Problem description: Every record below is to be retyped exactly.

Dataset extract:
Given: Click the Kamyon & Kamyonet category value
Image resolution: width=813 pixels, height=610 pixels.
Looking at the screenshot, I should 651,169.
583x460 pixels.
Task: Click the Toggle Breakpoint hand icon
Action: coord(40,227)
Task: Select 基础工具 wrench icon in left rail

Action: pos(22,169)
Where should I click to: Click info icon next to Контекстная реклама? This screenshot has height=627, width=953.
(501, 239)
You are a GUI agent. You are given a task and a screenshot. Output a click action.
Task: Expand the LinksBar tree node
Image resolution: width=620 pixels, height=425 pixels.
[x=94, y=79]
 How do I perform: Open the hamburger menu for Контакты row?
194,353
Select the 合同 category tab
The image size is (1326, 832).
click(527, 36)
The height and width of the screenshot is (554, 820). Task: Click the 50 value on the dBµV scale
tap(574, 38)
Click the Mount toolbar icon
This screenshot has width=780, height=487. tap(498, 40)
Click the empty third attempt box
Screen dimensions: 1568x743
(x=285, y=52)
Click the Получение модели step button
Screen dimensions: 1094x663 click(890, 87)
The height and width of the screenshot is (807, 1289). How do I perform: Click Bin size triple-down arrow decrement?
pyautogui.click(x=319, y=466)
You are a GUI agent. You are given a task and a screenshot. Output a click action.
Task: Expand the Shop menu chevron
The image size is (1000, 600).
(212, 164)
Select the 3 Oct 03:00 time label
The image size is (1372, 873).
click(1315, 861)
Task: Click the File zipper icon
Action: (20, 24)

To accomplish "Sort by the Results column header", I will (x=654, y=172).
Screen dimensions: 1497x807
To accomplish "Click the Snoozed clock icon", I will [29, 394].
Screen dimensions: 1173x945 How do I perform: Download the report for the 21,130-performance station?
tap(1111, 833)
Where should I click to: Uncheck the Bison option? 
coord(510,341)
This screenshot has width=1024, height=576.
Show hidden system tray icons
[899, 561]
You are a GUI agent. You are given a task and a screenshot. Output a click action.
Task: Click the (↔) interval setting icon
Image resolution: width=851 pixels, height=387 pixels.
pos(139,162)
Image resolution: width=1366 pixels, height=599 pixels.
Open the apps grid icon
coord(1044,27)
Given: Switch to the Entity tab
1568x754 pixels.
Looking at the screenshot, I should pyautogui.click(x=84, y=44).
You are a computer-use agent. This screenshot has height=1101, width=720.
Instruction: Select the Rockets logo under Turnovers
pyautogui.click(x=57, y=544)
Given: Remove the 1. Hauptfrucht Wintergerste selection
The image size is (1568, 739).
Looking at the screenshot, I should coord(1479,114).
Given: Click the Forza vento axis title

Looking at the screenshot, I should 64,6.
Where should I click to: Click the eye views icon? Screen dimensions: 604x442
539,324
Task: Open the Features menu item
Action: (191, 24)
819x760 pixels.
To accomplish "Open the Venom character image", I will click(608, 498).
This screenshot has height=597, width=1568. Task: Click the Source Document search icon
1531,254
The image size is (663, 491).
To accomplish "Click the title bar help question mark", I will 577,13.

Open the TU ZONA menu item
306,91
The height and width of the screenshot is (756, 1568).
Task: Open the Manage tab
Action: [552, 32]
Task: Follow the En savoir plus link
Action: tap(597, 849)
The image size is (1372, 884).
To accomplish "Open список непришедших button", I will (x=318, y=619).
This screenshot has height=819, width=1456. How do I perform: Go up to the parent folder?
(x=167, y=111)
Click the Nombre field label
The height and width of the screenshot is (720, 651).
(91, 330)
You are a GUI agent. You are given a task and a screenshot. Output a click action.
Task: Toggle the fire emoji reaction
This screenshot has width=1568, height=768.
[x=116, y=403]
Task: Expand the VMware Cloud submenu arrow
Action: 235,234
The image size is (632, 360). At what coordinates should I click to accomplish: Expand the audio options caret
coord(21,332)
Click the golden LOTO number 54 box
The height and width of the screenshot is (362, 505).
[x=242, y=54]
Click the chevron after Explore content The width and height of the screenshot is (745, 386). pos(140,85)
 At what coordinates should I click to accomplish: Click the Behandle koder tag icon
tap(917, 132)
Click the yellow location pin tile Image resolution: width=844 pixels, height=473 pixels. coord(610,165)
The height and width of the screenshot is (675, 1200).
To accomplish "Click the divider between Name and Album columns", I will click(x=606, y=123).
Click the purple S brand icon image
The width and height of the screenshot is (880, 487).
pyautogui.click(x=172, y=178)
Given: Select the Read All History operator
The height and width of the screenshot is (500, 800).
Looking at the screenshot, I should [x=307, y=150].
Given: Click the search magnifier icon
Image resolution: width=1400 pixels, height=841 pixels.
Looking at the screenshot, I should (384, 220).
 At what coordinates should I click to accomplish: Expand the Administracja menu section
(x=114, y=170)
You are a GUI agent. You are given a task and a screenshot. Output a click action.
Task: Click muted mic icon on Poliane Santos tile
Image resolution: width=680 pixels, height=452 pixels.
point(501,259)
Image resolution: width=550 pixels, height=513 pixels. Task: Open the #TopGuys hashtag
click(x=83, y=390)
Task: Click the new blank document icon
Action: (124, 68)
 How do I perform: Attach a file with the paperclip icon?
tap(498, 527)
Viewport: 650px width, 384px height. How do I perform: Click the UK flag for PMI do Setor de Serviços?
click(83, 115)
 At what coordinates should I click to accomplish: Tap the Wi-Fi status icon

Exercise output:
Given: Click the Kamyon & Kamyonet category value
Image resolution: width=813 pixels, height=610 pixels.
Looking at the screenshot, I should 651,169.
583x460 pixels.
Task: Click the Toggle Breakpoint hand icon
Action: coord(40,227)
Task: Select 基础工具 wrench icon in left rail

Action: pos(22,169)
Where should I click to: Click info icon next to Контекстная реклама? This screenshot has height=627, width=953.
(501, 239)
You are a GUI agent. You are given a task and a screenshot. Output a click action.
Task: Expand the LinksBar tree node
Image resolution: width=620 pixels, height=425 pixels.
[x=94, y=79]
 How do I perform: Open the hamburger menu for Контакты row?
194,353
Select the 合同 category tab
The image size is (1326, 832).
click(527, 36)
The height and width of the screenshot is (554, 820). Task: Click the 50 value on the dBµV scale
tap(574, 38)
Click the Mount toolbar icon
This screenshot has width=780, height=487. tap(498, 40)
Click the empty third attempt box
Screen dimensions: 1568x743
(x=285, y=52)
Click the Получение модели step button
Screen dimensions: 1094x663 click(890, 87)
The height and width of the screenshot is (807, 1289). How do I perform: Click Bin size triple-down arrow decrement?
pyautogui.click(x=319, y=466)
You are a GUI agent. You are given a task and a screenshot. Output a click action.
Task: Expand the Shop menu chevron
The image size is (1000, 600).
(212, 164)
Select the 3 Oct 03:00 time label
The image size is (1372, 873).
click(1315, 861)
Task: Click the File zipper icon
Action: (20, 24)

To accomplish "Sort by the Results column header", I will (x=654, y=172).
Screen dimensions: 1497x807
To accomplish "Click the Snoozed clock icon", I will [29, 394].
Screen dimensions: 1173x945 How do I perform: Download the report for the 21,130-performance station?
tap(1111, 833)
Where should I click to: Uncheck the Bison option? 
coord(510,341)
This screenshot has width=1024, height=576.
Show hidden system tray icons
[899, 561]
You are a GUI agent. You are given a task and a screenshot. Output a click action.
Task: Click the (↔) interval setting icon
Image resolution: width=851 pixels, height=387 pixels.
pos(139,162)
Image resolution: width=1366 pixels, height=599 pixels.
Open the apps grid icon
coord(1044,27)
Given: Switch to the Entity tab
1568x754 pixels.
Looking at the screenshot, I should pyautogui.click(x=84, y=44).
You are a computer-use agent. This screenshot has height=1101, width=720.
Instruction: Select the Rockets logo under Turnovers
pyautogui.click(x=57, y=544)
Given: Remove the 1. Hauptfrucht Wintergerste selection
The image size is (1568, 739).
Looking at the screenshot, I should coord(1479,114).
Given: Click the Forza vento axis title

Looking at the screenshot, I should 64,6.
Where should I click to: Click the eye views icon? Screen dimensions: 604x442
539,324
Task: Open the Features menu item
Action: (191, 24)
819x760 pixels.
To accomplish "Open the Venom character image", I will click(608, 498).
This screenshot has height=597, width=1568. Task: Click the Source Document search icon
1531,254
The image size is (663, 491).
To accomplish "Click the title bar help question mark", I will 577,13.

Open the TU ZONA menu item
306,91
The height and width of the screenshot is (756, 1568).
Task: Open the Manage tab
Action: [552, 32]
Task: Follow the En savoir plus link
Action: tap(597, 849)
The image size is (1372, 884).
To accomplish "Open список непришедших button", I will (x=318, y=619).
This screenshot has height=819, width=1456. How do I perform: Go up to the parent folder?
(x=167, y=111)
Click the Nombre field label
The height and width of the screenshot is (720, 651).
(91, 330)
You are a GUI agent. You are given a task and a screenshot. Output a click action.
Task: Toggle the fire emoji reaction
This screenshot has width=1568, height=768.
[x=116, y=403]
Task: Expand the VMware Cloud submenu arrow
Action: 235,234
The image size is (632, 360). At what coordinates should I click to accomplish: Expand the audio options caret
coord(21,332)
Click the golden LOTO number 54 box
The height and width of the screenshot is (362, 505).
[x=242, y=54]
Click the chevron after Explore content The width and height of the screenshot is (745, 386). pos(140,85)
 At what coordinates should I click to accomplish: Click the Behandle koder tag icon
tap(917, 132)
Click the yellow location pin tile Image resolution: width=844 pixels, height=473 pixels. coord(610,165)
The height and width of the screenshot is (675, 1200).
To accomplish "Click the divider between Name and Album columns", I will click(x=606, y=123).
Click the purple S brand icon image
The width and height of the screenshot is (880, 487).
pyautogui.click(x=172, y=178)
Given: Select the Read All History operator
The height and width of the screenshot is (500, 800).
Looking at the screenshot, I should [x=307, y=150].
Given: Click the search magnifier icon
Image resolution: width=1400 pixels, height=841 pixels.
Looking at the screenshot, I should (384, 220).
 At what coordinates should I click to accomplish: Expand the Administracja menu section
(x=114, y=170)
You are a GUI agent. You are given a task and a screenshot. Output a click action.
Task: Click muted mic icon on Poliane Santos tile
Image resolution: width=680 pixels, height=452 pixels.
point(501,259)
Image resolution: width=550 pixels, height=513 pixels. Task: Open the #TopGuys hashtag
click(x=83, y=390)
Task: Click the new blank document icon
Action: (124, 68)
 How do I perform: Attach a file with the paperclip icon?
tap(498, 527)
Viewport: 650px width, 384px height. How do I perform: Click the UK flag for PMI do Setor de Serviços?
click(83, 115)
 At what coordinates should I click to accomplish: Tap the Wi-Fi status icon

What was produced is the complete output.